:: Entries supplied
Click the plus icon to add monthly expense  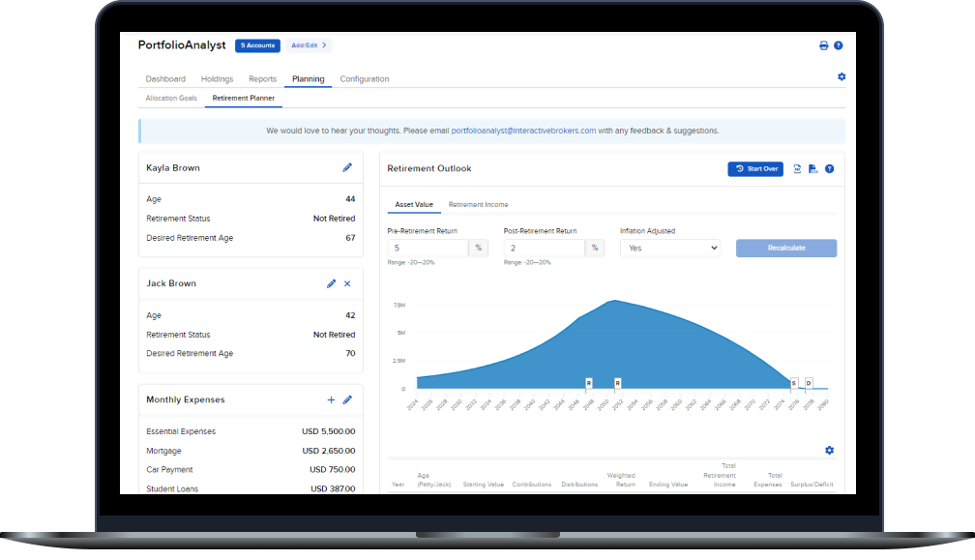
::::
:: Entries supplied
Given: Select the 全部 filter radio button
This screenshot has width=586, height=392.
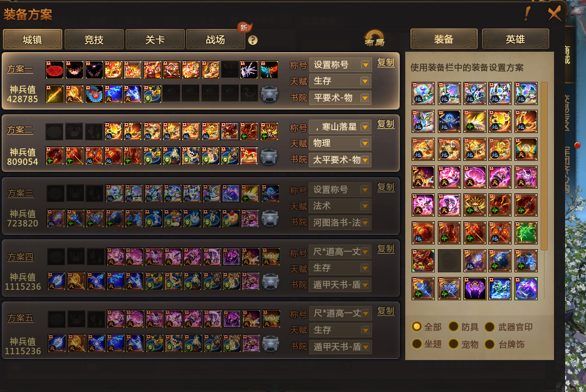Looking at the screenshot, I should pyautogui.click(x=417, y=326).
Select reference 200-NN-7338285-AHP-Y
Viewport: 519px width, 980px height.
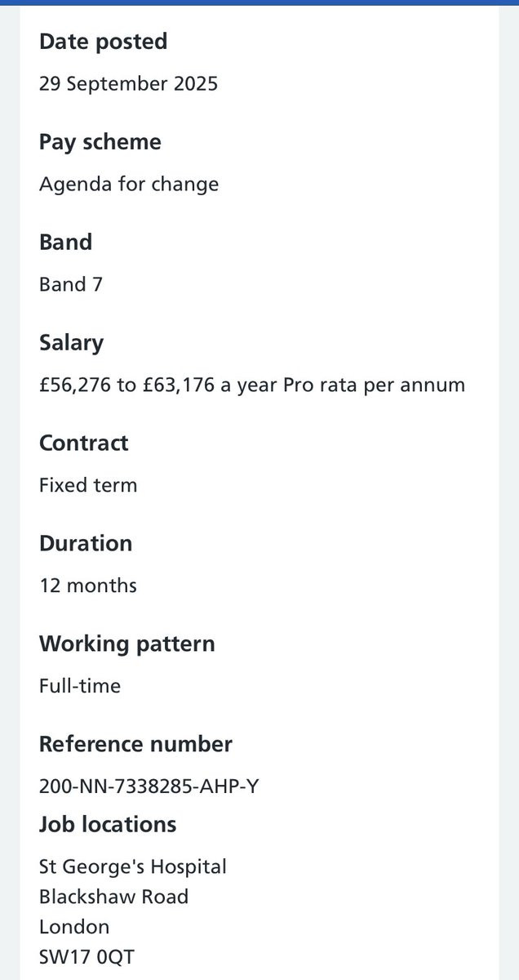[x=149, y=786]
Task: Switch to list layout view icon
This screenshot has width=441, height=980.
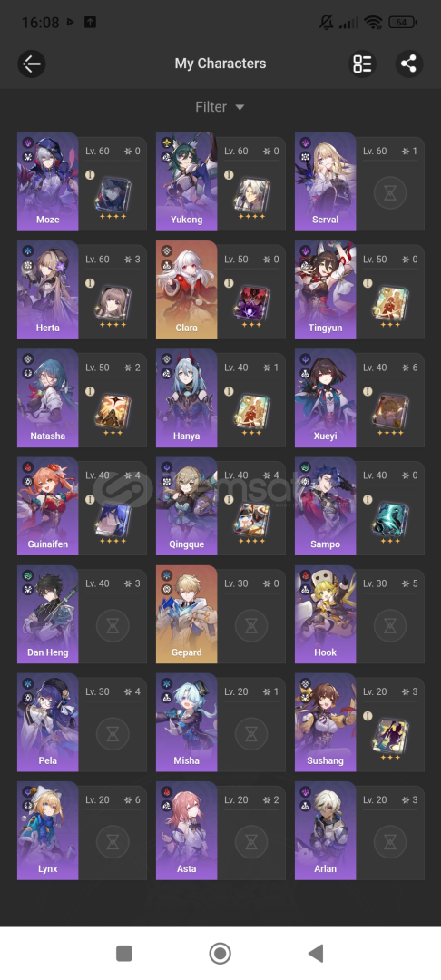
::::
Work request ▸ Take the material above from the line containing "Given: Select the 全部 filter radio button" up to and including the line containing "This screenshot has width=441, height=980." and retype it exactly, without any pictures.

Solved exercise ▸
Given: Select the 全部 filter radio button
This screenshot has width=586, height=392.
Looking at the screenshot, I should pyautogui.click(x=417, y=326).
Select reference 200-NN-7338285-AHP-Y
Viewport: 519px width, 980px height.
[x=149, y=786]
Task: Switch to list layout view icon
This screenshot has width=441, height=980.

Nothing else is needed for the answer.